Dans la foulée de ces révélations, et après avoir mené ses propres enquêtes, le maire de Montréal et son nouveau chef de police, Marc Parent, avaient évincé Sécur-Action des locaux du SPVM. La SQ et le ministère de la Sécurité publique leur avaient emboîté le pas en résiliant leurs contrats avec cette firme.
La SQ avait justifié ainsi sa décision: «Les vérifications débutées depuis déjà quelques jours et des informations additionnelles récemment obtenues l'amènent à résilier ses liens contractuels avec ladite agence.»
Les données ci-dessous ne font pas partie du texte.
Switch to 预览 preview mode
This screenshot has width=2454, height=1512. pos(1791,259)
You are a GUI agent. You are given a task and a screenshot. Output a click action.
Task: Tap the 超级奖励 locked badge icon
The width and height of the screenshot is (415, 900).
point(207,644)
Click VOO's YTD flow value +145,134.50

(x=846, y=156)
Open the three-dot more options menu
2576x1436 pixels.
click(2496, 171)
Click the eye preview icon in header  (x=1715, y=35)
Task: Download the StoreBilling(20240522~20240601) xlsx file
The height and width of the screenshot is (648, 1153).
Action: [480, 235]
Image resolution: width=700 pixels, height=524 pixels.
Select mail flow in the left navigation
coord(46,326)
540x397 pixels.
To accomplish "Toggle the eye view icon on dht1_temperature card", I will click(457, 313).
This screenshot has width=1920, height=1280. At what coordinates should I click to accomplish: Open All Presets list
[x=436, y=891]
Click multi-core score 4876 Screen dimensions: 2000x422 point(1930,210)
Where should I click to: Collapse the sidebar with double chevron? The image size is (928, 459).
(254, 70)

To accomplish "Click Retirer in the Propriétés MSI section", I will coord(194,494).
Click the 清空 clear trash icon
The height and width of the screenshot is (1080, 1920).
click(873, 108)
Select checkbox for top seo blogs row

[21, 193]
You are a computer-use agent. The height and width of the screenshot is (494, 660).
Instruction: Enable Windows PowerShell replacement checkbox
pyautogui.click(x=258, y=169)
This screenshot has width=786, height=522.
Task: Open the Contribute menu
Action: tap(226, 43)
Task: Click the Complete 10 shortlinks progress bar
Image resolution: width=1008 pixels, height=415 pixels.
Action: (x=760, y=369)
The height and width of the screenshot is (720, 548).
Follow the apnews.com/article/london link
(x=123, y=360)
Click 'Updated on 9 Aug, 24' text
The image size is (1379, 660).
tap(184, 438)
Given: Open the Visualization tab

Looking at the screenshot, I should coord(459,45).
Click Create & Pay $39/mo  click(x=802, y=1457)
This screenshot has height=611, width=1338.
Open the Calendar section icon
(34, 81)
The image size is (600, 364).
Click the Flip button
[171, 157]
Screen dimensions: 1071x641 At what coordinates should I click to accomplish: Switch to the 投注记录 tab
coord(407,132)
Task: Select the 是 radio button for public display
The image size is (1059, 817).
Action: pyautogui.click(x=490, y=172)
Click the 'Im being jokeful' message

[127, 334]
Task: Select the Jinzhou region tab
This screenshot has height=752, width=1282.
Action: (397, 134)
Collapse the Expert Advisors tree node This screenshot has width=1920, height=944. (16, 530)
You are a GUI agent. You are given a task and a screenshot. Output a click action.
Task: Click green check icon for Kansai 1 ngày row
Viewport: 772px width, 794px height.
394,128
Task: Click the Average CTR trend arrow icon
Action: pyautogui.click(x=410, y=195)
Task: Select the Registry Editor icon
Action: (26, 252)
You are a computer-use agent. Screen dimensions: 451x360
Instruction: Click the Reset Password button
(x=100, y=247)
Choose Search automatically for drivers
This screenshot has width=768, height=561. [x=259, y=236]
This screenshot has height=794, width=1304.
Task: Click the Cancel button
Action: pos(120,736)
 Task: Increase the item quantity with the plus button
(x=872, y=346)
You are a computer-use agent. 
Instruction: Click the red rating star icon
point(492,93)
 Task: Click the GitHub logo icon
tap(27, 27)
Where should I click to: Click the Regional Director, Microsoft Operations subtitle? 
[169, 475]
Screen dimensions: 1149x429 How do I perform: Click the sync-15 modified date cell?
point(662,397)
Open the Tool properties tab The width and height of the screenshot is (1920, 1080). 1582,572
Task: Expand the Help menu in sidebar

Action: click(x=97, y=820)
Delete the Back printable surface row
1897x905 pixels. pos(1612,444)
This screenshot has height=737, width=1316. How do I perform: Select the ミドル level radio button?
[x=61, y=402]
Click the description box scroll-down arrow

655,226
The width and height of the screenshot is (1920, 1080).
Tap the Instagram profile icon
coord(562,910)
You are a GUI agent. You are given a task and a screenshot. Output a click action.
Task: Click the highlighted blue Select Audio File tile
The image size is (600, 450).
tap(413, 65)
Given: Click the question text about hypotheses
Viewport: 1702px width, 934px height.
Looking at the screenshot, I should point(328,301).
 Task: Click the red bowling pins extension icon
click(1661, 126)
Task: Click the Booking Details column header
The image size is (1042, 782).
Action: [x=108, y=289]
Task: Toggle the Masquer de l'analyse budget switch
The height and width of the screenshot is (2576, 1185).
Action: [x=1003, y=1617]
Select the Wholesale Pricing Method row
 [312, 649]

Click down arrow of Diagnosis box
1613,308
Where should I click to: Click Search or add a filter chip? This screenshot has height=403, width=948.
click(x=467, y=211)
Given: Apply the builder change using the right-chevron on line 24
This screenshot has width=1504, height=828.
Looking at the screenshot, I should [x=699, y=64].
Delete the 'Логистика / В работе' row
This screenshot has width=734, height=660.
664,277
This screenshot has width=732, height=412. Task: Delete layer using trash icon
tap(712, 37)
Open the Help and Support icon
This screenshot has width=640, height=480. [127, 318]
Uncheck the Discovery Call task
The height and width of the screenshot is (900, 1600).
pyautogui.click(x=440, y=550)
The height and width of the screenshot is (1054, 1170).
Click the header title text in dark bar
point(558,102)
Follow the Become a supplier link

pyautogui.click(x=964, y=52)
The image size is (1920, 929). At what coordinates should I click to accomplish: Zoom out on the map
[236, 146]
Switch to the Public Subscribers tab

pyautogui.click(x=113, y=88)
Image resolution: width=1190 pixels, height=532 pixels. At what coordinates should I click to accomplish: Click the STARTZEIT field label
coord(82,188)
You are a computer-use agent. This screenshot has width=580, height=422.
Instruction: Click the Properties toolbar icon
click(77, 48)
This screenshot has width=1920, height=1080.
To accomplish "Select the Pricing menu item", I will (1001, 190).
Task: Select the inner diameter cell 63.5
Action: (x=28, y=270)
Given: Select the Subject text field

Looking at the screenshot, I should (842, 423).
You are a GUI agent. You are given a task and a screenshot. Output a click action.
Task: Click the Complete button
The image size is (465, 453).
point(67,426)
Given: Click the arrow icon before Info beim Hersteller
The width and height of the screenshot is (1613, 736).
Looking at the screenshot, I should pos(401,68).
Comment expliquer que, sept mois plus tard, l'enquête de la SQ ait permis à Sécur-Action de conserver son permis alors qu'elle est persona non grata dans ses propres locaux? «Nos exigences sont plus sévères et on ne peut laisser planer aucun doute», dit Martine Isabelle.
Le 27 mai, le sous-ministre des Affaires municipales Marc Lacroix a informé le DG de Montréal que ses vérificateurs allaient se pencher sur le processus d'attribution des contrats du SPVM à des firmes de sécurité privées.